Илья Глазунов. Любовь и ненависть - Лев Колодный
Шрифт:
Интервал:
Закладка:
* * *
Настало время задать давно меня волновавший вопрос, каким образом страдающему от одиночества студенту, склонному к православию и монархизму, явилась идея написать картину «Поэт в тюрьме», посвященную Юлиусу Фучику, коммунисту. Может, потому, что в институте учились чехи?
– Учились. Но я дружил с поляками. Влюблен был в Анечку Трояновскую безответно.
– Как же все-таки в голову пришла мысль написать Юлиуса Фучика в тюрьме? Ведь если бы не Гран-при за эту картину, не состоялась бы выставка в Москве со всеми вытекающими последствиями…
Ответ на этот вопрос снова вернул нас в Москву, к Лиле Яхонтовой. Она дружила с турецким поэтом-коммунистом, жившим тогда в Советском Союзе, эмигрантом Назымом Хикметом. Дала почитать книгу его стихов, ужасно не понравившихся.

::::

КОРОТКОЕ УПРАЖНЕНИЕ A -
С кем, согласно отрывку об Илье Глазунове, дружила Лиля Яхонтова?
КОРОТКОЕ УПРАЖНЕНИЕ B -
Продолжите отрывок об Илье Глазунове с того места, где он заканчивается.

Записи, выбранные из коллекции:
::::

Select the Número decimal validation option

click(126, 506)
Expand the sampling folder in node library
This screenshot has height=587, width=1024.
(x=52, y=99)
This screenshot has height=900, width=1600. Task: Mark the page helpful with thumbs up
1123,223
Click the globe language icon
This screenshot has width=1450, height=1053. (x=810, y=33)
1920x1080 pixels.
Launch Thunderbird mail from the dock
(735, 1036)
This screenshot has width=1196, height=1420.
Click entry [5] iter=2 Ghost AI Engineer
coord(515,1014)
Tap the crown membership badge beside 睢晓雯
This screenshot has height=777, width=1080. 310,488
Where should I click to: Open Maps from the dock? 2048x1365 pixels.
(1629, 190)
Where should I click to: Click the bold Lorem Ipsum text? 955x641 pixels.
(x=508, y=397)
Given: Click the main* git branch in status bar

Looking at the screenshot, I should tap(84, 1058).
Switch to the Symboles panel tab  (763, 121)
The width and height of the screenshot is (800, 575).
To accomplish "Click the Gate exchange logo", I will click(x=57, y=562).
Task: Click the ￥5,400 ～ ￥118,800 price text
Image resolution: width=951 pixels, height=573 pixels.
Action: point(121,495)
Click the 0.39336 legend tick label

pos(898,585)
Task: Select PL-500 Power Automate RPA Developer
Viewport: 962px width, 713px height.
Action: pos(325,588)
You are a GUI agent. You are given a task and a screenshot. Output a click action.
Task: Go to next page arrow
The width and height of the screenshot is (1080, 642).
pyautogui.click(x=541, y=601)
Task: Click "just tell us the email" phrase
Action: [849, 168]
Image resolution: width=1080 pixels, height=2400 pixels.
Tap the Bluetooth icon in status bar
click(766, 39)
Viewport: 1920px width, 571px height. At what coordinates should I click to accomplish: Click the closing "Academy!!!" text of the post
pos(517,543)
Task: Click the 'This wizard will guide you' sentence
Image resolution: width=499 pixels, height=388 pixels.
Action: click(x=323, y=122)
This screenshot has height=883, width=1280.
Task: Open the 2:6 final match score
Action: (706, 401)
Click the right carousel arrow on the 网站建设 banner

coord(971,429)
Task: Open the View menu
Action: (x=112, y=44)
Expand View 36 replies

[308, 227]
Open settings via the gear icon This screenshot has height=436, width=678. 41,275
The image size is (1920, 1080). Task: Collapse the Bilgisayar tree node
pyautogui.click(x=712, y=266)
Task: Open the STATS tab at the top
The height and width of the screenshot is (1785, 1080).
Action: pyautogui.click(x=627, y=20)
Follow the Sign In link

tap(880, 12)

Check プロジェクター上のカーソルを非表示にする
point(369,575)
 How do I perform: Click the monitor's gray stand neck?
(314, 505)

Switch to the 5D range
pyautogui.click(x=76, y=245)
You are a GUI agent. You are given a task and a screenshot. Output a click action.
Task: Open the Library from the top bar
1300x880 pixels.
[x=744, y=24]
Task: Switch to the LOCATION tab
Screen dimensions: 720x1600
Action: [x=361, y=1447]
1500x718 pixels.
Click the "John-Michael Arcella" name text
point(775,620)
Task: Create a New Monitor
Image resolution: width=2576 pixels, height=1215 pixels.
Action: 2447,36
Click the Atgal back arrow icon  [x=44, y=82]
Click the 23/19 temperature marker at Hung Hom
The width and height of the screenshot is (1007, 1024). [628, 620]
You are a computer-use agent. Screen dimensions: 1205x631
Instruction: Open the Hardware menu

::::

РЕЗУЛЬТАТ ЗАДАНИЯ A -
С турецким поэтом-коммунистом Назымом Хикметом, эмигрантом, жившим тогда в Советском Союзе.

РЕЗУЛЬТАТ ЗАДАНИЯ B -
– Бред какой-то коммунистический… Что-то про Джоконду во главе красных солдат… Лиля, чудо, Господи, я так ей обязан, царство ей небесное. Несчастная, одинокая. Как прохожу мимо ее двора, решетка там теперь какая-то на окнах. Сберкасса. Когда входишь в ворота почты, направо первое окно. Дверь, где я жил, замуровали. Вот она мне после стихов Хикмета дала книжку Юлиуса Фучика «Репортаж с петлей на шее», сказала, что и он был поэтом, одиноким, он, мол, должен быть близок мне. Я его не воспринимал как коммуниста, только как поэта в тюрьме. Она меня таким-то образом хотела связать с действительностью. Помнила, что я в монастырь подавался. Муж моей старшей сестры Нины Мервольф, Владимирский, поучал меня: «Илюшенька, нужно в каждой предложенной теме найти свое индивидуальное решение». Мои сестры думали тогда, что из меня ничего не получится. Но Лиля верила в меня. Говорила сестре: «Он или, как Маяковский и Яхонтов, покончит с собой, или завоюет мир». Я слышал их разговор случайно. Нина кончила театральный институт, работала на Невском проспекте в издательстве. Сестра Алла окончила институт культуры, театровед. Нина специально приезжала в Москву, чтобы послушать Высоцкого. Но меня они не понимали. Нет, я не сумасшедший, не Чехов, не Левитан. Но приступы тоски находили постоянно. Я самый одинокий человек на свете. Могу сказать почему. Сейчас потому, что я должен, но не могу! Платить за всех обязан. Хотите верьте, хотите нет. Сижу в тоске и думаю, где достать денег, чтобы заплатить за краски студентам. Шагу не сделаешь без миллионов. Государство не помогает. Никому я не нужен, кроме народа. Нужен народу, потому живу. Это же оскорбительно для меня… Почему я помогаю всем, а мне никто? Сколько кругом нищих студентов, преподавателей. Мне это радость?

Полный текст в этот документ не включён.